::: RECORDS TO PROCESS :::

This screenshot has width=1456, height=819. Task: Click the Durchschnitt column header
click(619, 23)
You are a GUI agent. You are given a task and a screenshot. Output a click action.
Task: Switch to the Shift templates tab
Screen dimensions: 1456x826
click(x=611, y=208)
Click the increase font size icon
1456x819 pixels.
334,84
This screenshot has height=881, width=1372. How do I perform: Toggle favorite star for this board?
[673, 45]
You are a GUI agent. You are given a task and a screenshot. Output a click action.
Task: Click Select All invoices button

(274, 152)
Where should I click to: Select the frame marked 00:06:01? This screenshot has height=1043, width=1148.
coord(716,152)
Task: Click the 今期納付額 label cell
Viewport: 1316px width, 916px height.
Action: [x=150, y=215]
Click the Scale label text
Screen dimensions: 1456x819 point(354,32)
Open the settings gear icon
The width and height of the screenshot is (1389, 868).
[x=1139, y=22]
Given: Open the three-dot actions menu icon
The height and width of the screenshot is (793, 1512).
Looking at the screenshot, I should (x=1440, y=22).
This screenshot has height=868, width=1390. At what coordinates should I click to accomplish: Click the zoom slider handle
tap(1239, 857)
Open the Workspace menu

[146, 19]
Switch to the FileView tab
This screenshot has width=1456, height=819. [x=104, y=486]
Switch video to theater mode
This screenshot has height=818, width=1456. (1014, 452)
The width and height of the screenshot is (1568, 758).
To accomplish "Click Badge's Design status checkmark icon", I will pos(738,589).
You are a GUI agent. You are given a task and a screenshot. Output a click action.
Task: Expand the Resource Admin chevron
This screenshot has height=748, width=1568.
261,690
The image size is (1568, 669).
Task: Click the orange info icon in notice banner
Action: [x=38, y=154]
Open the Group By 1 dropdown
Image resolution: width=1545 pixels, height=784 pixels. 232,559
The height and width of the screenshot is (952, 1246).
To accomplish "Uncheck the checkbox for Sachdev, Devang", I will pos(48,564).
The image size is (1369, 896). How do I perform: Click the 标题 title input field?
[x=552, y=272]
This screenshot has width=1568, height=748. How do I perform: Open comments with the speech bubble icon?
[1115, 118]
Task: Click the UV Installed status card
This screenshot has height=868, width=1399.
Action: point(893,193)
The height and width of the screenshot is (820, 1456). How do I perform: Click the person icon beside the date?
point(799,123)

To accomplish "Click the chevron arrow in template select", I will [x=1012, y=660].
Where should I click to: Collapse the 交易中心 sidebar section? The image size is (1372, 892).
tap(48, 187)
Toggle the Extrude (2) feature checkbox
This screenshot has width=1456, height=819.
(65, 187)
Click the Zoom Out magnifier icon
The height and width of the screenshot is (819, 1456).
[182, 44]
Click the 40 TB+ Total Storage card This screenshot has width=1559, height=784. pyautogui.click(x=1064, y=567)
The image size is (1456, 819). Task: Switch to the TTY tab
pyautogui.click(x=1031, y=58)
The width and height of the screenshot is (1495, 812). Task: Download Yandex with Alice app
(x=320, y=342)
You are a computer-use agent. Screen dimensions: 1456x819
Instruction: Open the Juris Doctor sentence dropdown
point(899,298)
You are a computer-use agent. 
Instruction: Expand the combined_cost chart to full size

:::

--- EXERCISE REQUIREMENTS ---
Return the data exactly. Include every record.

--- PROBLEM SOLUTION ---
This screenshot has width=1456, height=819. Task: Click the Durchschnitt column header
click(619, 23)
You are a GUI agent. You are given a task and a screenshot. Output a click action.
Task: Switch to the Shift templates tab
Screen dimensions: 1456x826
click(x=611, y=208)
Click the increase font size icon
1456x819 pixels.
334,84
This screenshot has height=881, width=1372. How do I perform: Toggle favorite star for this board?
[673, 45]
You are a GUI agent. You are given a task and a screenshot. Output a click action.
Task: Click Select All invoices button

(274, 152)
Where should I click to: Select the frame marked 00:06:01? This screenshot has height=1043, width=1148.
coord(716,152)
Task: Click the 今期納付額 label cell
Viewport: 1316px width, 916px height.
Action: [x=150, y=215]
Click the Scale label text
Screen dimensions: 1456x819 point(354,32)
Open the settings gear icon
The width and height of the screenshot is (1389, 868).
[x=1139, y=22]
Given: Open the three-dot actions menu icon
The height and width of the screenshot is (793, 1512).
Looking at the screenshot, I should (x=1440, y=22).
This screenshot has height=868, width=1390. At what coordinates should I click to accomplish: Click the zoom slider handle
tap(1239, 857)
Open the Workspace menu

[146, 19]
Switch to the FileView tab
This screenshot has width=1456, height=819. [x=104, y=486]
Switch video to theater mode
This screenshot has height=818, width=1456. (1014, 452)
The width and height of the screenshot is (1568, 758).
To accomplish "Click Badge's Design status checkmark icon", I will pos(738,589).
You are a GUI agent. You are given a task and a screenshot. Output a click action.
Task: Expand the Resource Admin chevron
This screenshot has height=748, width=1568.
261,690
The image size is (1568, 669).
Task: Click the orange info icon in notice banner
Action: [x=38, y=154]
Open the Group By 1 dropdown
Image resolution: width=1545 pixels, height=784 pixels. 232,559
The height and width of the screenshot is (952, 1246).
To accomplish "Uncheck the checkbox for Sachdev, Devang", I will pos(48,564).
The image size is (1369, 896). How do I perform: Click the 标题 title input field?
[x=552, y=272]
This screenshot has width=1568, height=748. How do I perform: Open comments with the speech bubble icon?
[1115, 118]
Task: Click the UV Installed status card
This screenshot has height=868, width=1399.
Action: point(893,193)
The height and width of the screenshot is (820, 1456). How do I perform: Click the person icon beside the date?
point(799,123)

To accomplish "Click the chevron arrow in template select", I will [x=1012, y=660].
Where should I click to: Collapse the 交易中心 sidebar section? The image size is (1372, 892).
tap(48, 187)
Toggle the Extrude (2) feature checkbox
This screenshot has width=1456, height=819.
(65, 187)
Click the Zoom Out magnifier icon
The height and width of the screenshot is (819, 1456).
[182, 44]
Click the 40 TB+ Total Storage card This screenshot has width=1559, height=784. pyautogui.click(x=1064, y=567)
The image size is (1456, 819). Task: Switch to the TTY tab
pyautogui.click(x=1031, y=58)
The width and height of the screenshot is (1495, 812). Task: Download Yandex with Alice app
(x=320, y=342)
You are a computer-use agent. Screen dimensions: 1456x819
Instruction: Open the Juris Doctor sentence dropdown
point(899,298)
You are a computer-use agent. 
Instruction: Expand the combined_cost chart to full size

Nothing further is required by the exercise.